[Records from a dataset]
------------------------

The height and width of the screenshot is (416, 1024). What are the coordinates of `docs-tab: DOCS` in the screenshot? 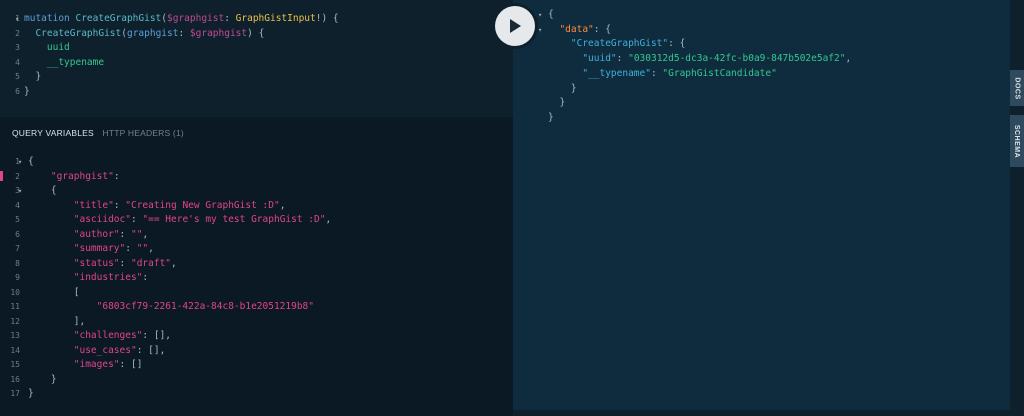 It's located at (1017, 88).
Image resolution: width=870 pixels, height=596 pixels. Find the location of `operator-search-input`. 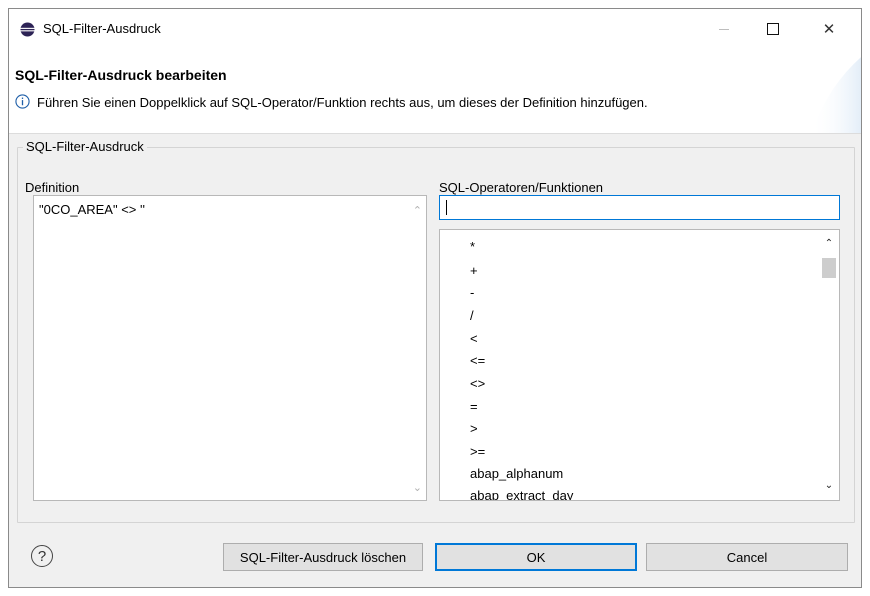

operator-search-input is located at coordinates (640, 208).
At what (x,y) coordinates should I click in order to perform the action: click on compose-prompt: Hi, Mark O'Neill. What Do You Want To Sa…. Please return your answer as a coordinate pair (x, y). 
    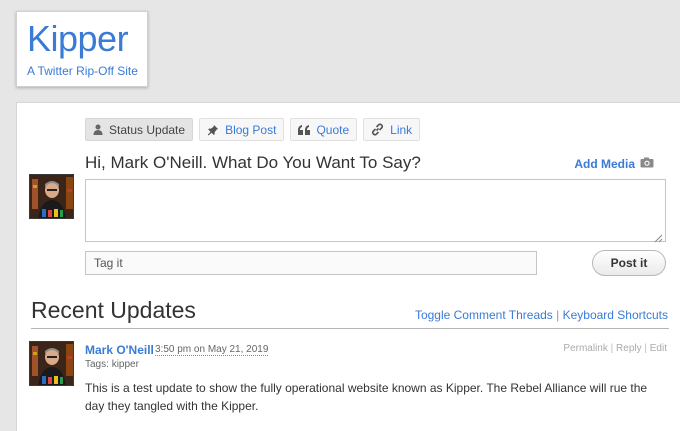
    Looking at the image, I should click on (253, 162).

------------------------

Request:
Change "coordinate pair" to "point" in the material, starting at the line that has "At what (x,y)" and ending at the last line, and give back only those lines with nothing else altered. Don't include the pictures in your answer.

Exercise result:
At what (x,y) coordinates should I click in order to perform the action: click on compose-prompt: Hi, Mark O'Neill. What Do You Want To Sa…. Please return your answer as a point (x, y). 
    Looking at the image, I should click on (253, 162).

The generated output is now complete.